Data for the task:
# # # # #

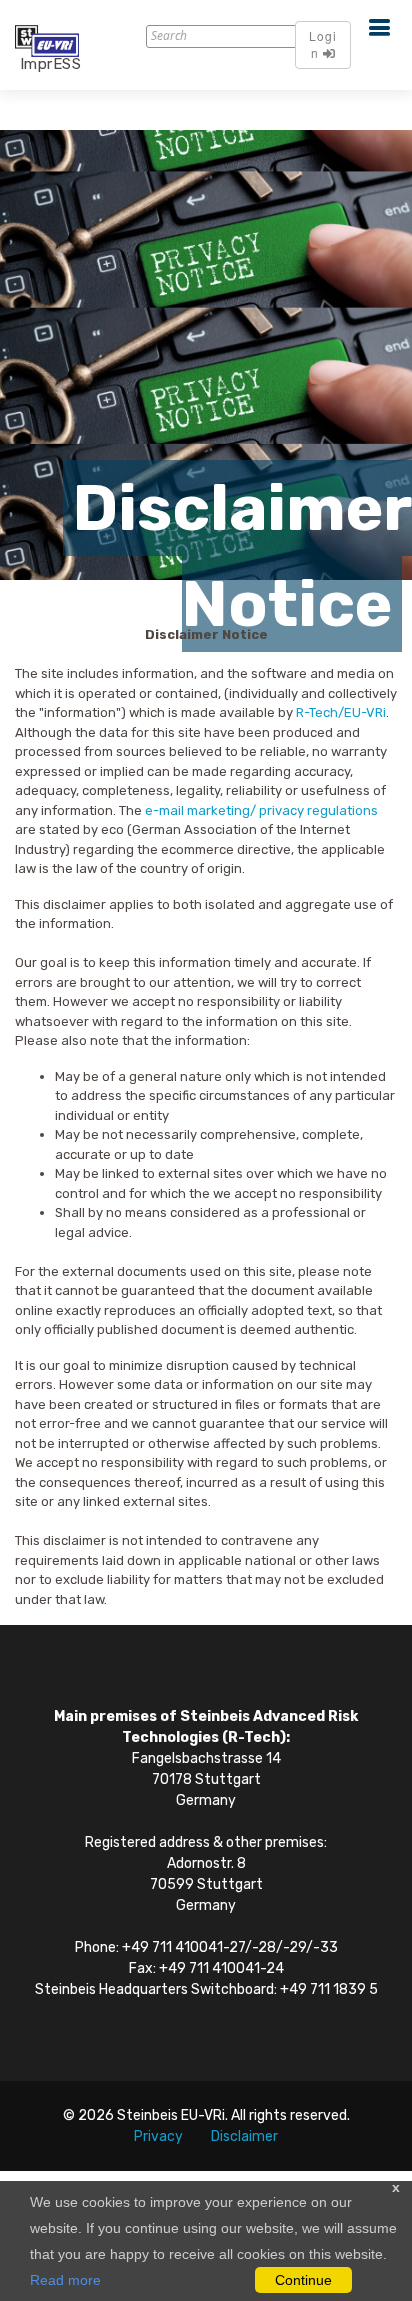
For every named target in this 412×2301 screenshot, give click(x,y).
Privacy (158, 2136)
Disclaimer (244, 2136)
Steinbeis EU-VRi (171, 2115)
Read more (65, 2280)
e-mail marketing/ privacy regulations (261, 810)
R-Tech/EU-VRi (341, 712)
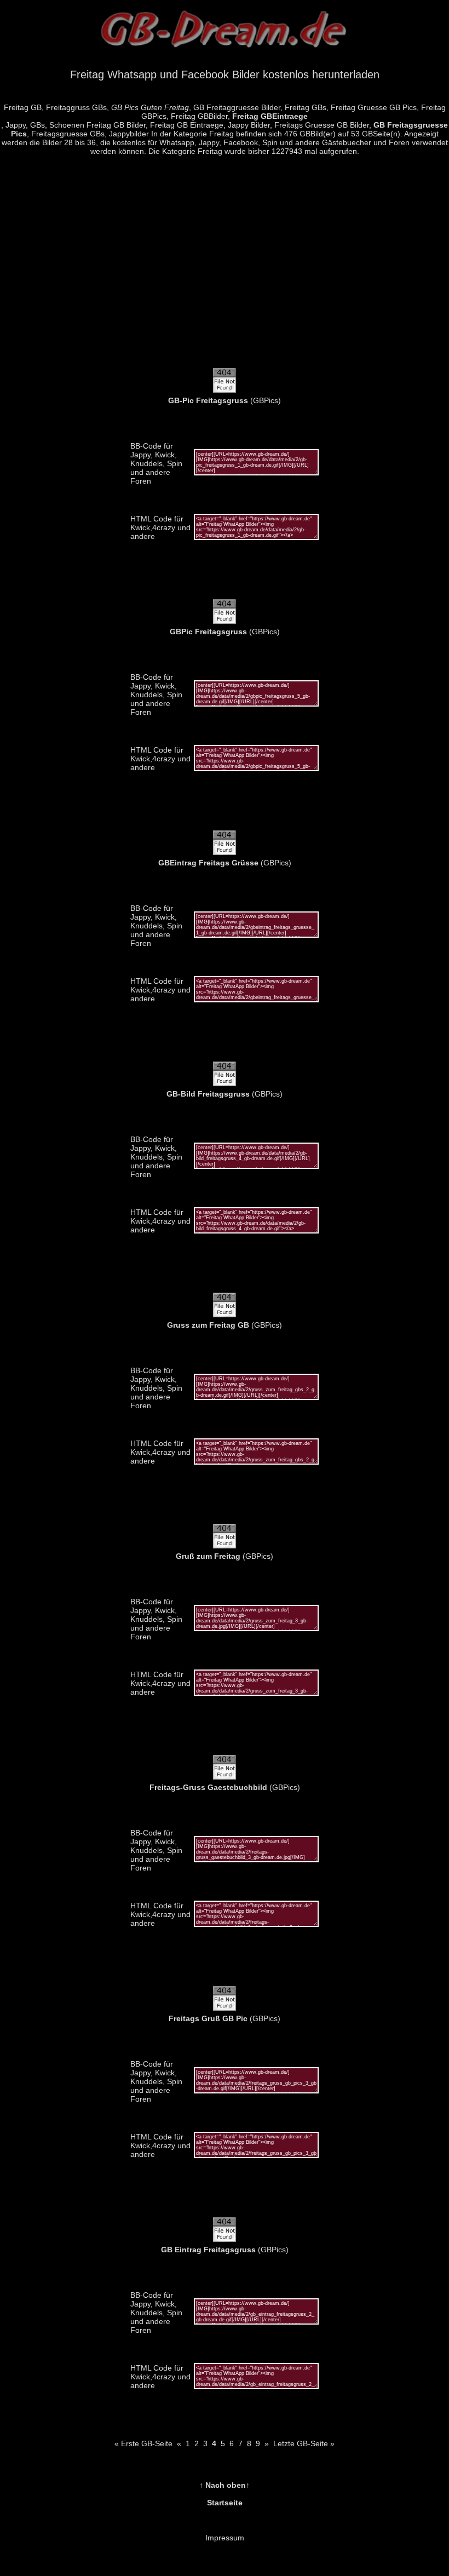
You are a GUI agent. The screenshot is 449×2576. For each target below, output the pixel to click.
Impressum (224, 2537)
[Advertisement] (224, 268)
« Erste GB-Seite (143, 2443)
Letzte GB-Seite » (304, 2443)
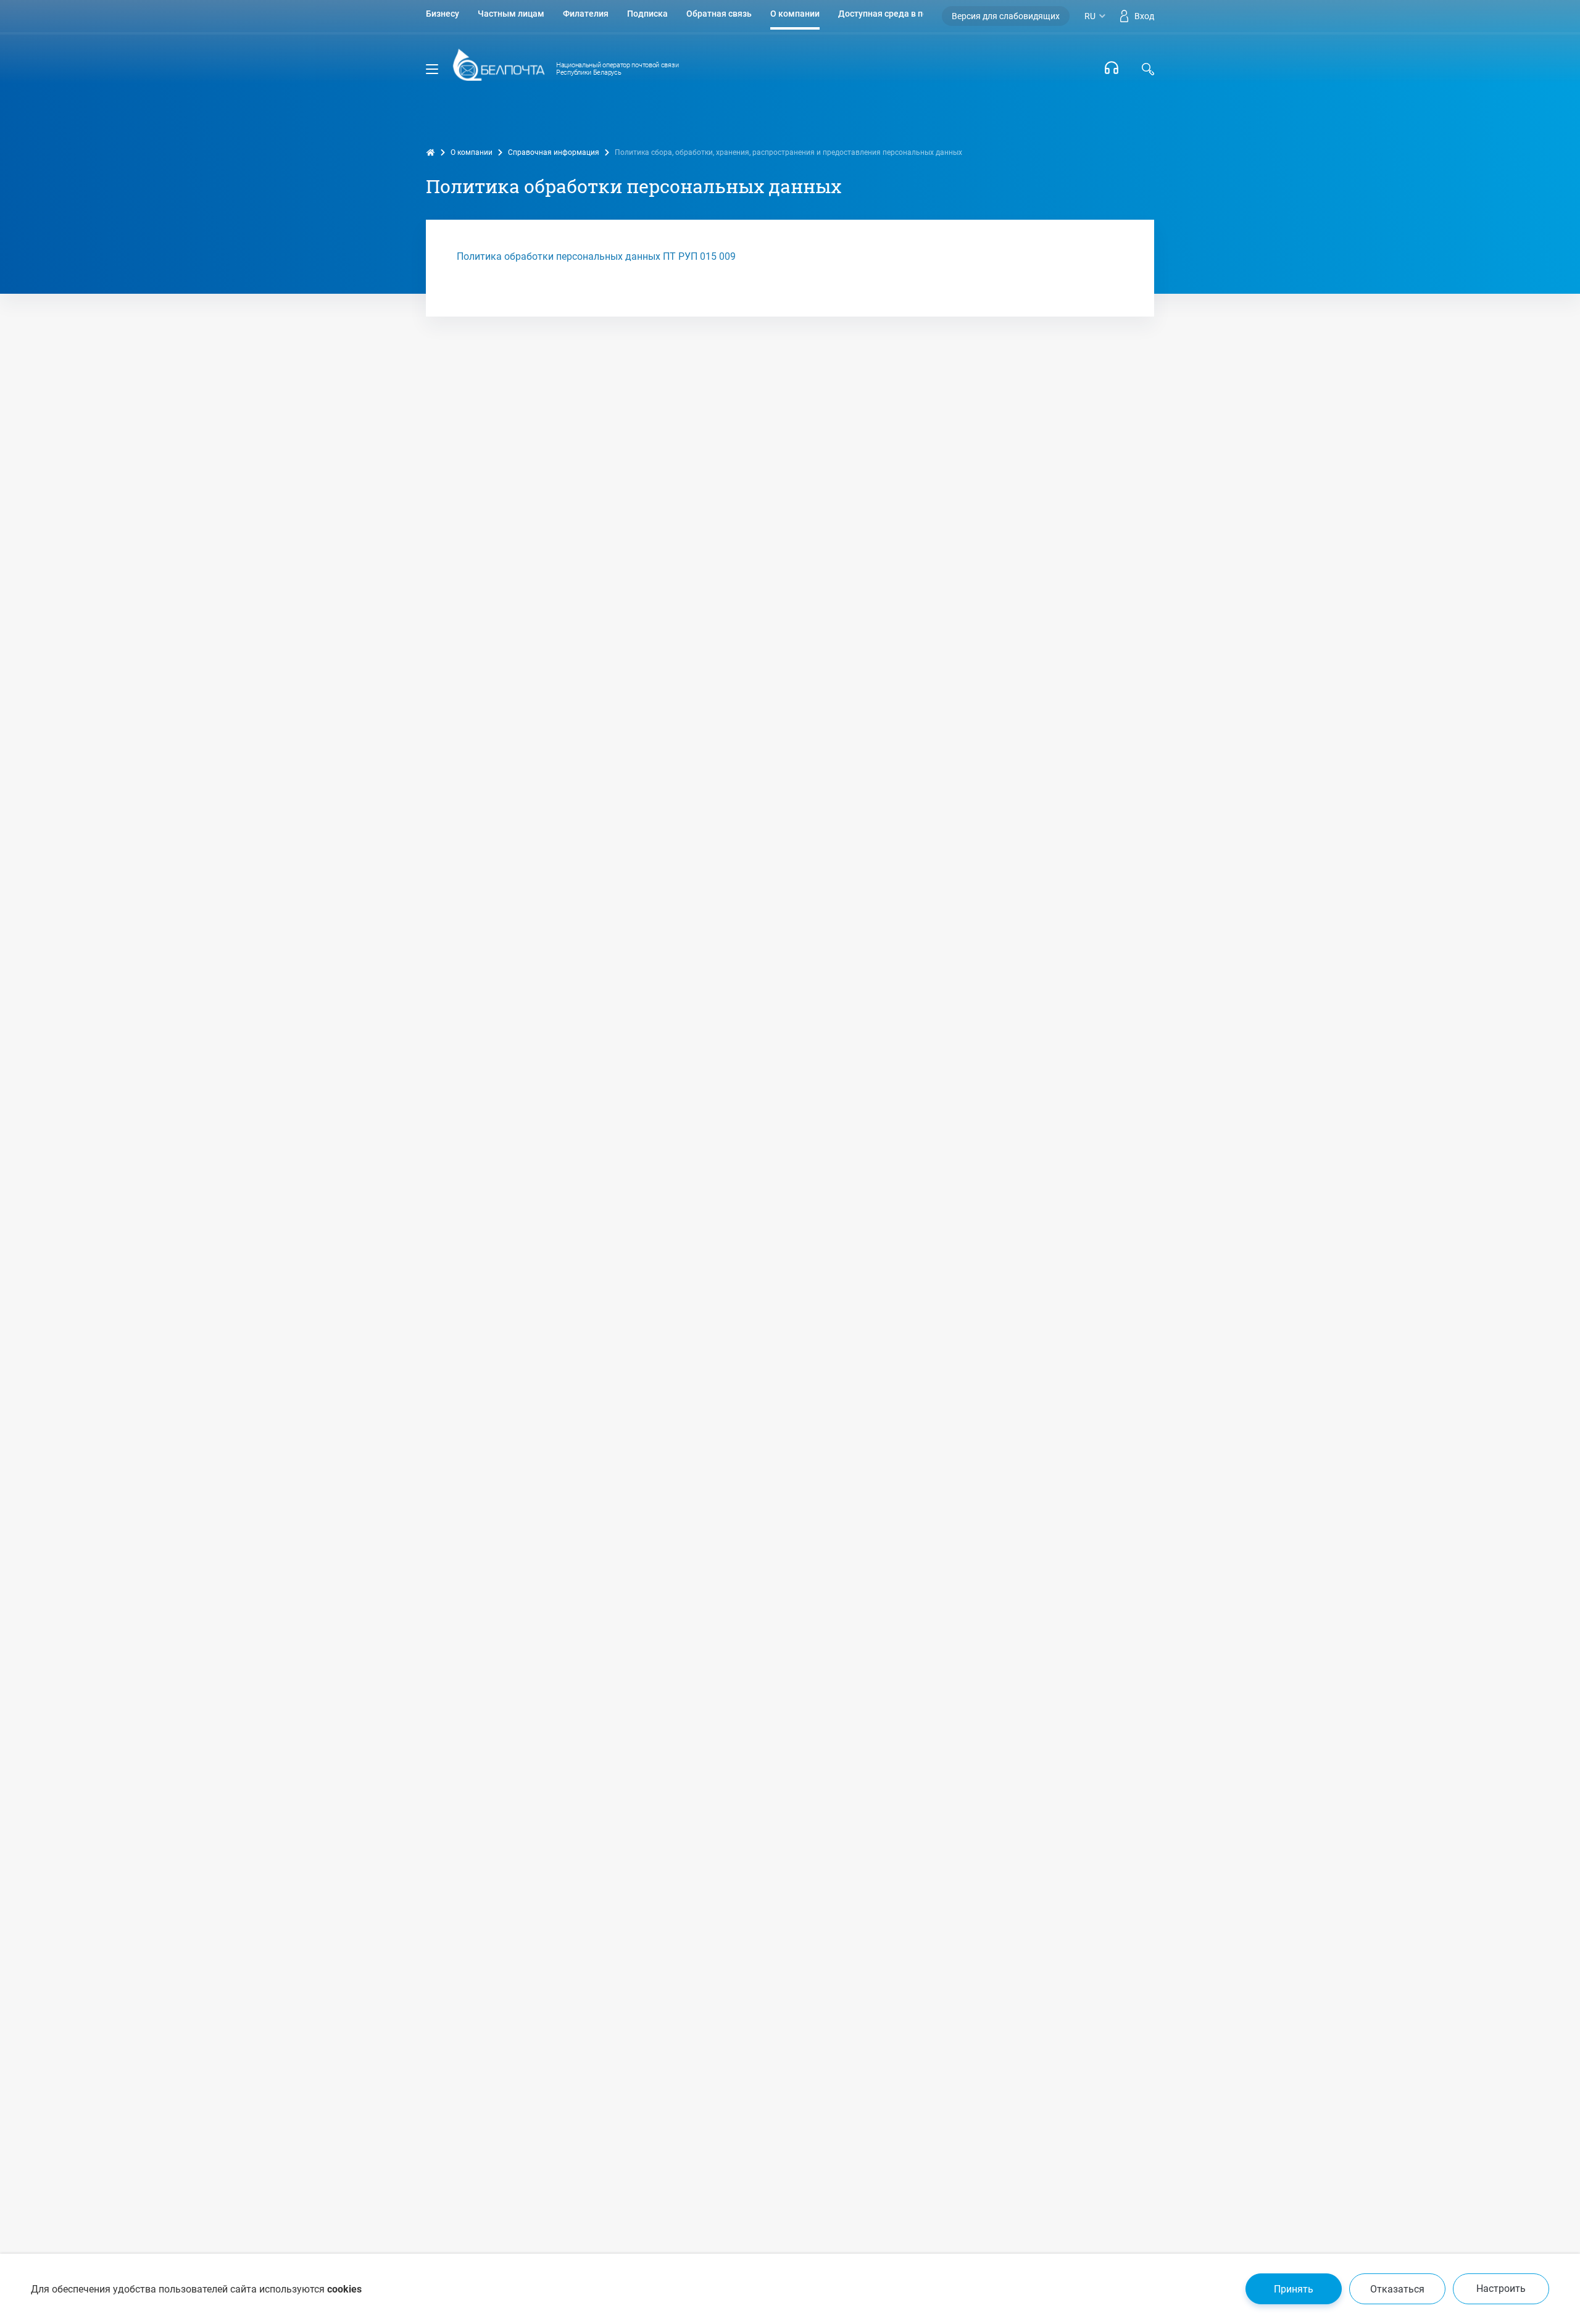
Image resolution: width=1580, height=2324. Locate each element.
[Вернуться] (498, 69)
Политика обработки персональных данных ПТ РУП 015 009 (596, 256)
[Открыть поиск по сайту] (1148, 69)
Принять (1293, 2289)
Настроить (1501, 2288)
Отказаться (1397, 2289)
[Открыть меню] (432, 69)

# # # # #

With all pictures omitted, repeat every record above word for word.

For every named target in this 412×2301 screenshot, give click(x,y).
Privacy (158, 2136)
Disclaimer (244, 2136)
Steinbeis EU-VRi (171, 2115)
Read more (65, 2280)
e-mail marketing/ privacy regulations (261, 810)
R-Tech/EU-VRi (341, 712)
You are a GUI agent. The screenshot is 449×2576. For each target below, output the pixel to click.
Impressum (224, 2537)
[Advertisement] (224, 268)
« Erste GB-Seite (143, 2443)
Letzte GB-Seite » (304, 2443)
Image resolution: width=1580, height=2324. Locate each element.
[Вернуться] (498, 69)
Политика обработки персональных данных ПТ РУП 015 009 (596, 256)
[Открыть поиск по сайту] (1148, 69)
Принять (1293, 2289)
Настроить (1501, 2288)
Отказаться (1397, 2289)
[Открыть меню] (432, 69)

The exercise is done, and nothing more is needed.